• _Data extracts_:
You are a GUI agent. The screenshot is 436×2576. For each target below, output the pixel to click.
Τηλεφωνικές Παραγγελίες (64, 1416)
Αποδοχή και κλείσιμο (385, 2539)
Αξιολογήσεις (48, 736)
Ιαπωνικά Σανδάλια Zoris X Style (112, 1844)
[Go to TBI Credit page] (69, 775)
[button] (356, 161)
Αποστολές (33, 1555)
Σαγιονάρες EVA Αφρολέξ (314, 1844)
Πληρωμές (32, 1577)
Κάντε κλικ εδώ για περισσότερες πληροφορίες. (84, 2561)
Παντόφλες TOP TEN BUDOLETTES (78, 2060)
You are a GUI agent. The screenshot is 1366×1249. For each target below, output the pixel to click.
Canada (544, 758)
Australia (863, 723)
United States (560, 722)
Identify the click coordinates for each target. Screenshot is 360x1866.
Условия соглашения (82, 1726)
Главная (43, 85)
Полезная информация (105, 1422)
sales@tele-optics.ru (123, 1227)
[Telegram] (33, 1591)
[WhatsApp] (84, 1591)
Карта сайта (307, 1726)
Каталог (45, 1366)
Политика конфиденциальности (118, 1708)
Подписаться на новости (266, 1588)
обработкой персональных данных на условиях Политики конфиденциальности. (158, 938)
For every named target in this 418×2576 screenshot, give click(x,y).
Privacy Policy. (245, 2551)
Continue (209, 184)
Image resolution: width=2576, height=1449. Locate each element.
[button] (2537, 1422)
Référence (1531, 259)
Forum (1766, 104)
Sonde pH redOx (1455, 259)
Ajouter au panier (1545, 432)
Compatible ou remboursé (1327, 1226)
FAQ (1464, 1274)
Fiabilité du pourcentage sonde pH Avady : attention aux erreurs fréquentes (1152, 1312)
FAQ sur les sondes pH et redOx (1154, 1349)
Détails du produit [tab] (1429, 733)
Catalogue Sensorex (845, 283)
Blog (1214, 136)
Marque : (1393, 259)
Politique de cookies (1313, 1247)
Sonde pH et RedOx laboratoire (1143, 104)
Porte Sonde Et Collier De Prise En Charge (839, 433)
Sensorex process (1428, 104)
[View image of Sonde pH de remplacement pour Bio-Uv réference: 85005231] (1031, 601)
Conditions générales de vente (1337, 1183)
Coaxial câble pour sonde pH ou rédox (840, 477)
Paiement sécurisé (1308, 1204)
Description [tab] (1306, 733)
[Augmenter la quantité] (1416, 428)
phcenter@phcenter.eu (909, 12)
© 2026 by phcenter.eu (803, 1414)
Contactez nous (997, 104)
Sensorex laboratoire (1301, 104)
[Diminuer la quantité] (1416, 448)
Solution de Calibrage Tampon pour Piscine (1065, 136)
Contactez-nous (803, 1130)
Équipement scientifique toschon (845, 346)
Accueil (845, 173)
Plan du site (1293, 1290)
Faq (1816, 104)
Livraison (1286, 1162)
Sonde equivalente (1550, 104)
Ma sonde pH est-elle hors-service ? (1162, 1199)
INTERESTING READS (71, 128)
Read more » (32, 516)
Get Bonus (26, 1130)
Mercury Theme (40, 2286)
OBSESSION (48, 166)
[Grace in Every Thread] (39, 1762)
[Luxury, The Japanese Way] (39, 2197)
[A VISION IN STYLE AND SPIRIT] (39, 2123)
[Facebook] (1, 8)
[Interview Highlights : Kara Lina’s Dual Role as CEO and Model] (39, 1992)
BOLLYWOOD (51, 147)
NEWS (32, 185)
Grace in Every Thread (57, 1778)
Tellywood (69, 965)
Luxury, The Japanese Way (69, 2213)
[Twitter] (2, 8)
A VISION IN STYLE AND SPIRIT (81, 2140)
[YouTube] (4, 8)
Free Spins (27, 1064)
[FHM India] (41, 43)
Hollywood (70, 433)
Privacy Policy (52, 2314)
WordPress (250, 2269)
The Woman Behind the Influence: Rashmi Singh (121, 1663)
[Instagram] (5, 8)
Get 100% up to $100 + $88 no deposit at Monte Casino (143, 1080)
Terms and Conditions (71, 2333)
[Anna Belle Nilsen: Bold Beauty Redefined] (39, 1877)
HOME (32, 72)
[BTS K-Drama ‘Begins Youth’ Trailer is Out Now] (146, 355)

• _Work item_: Scan the material for lines with the word "target", and copy each line you find.

• _Your solution_:
You are a GUI agent. The screenshot is 436×2576. For each target below, output the pixel to click.
You are a GUI agent. The screenshot is 1366×1249. For each target below, output the pixel to click.
Identify the click coordinates for each target. Screenshot is 360x1866.
For every named target in this 418×2576 screenshot, give click(x,y).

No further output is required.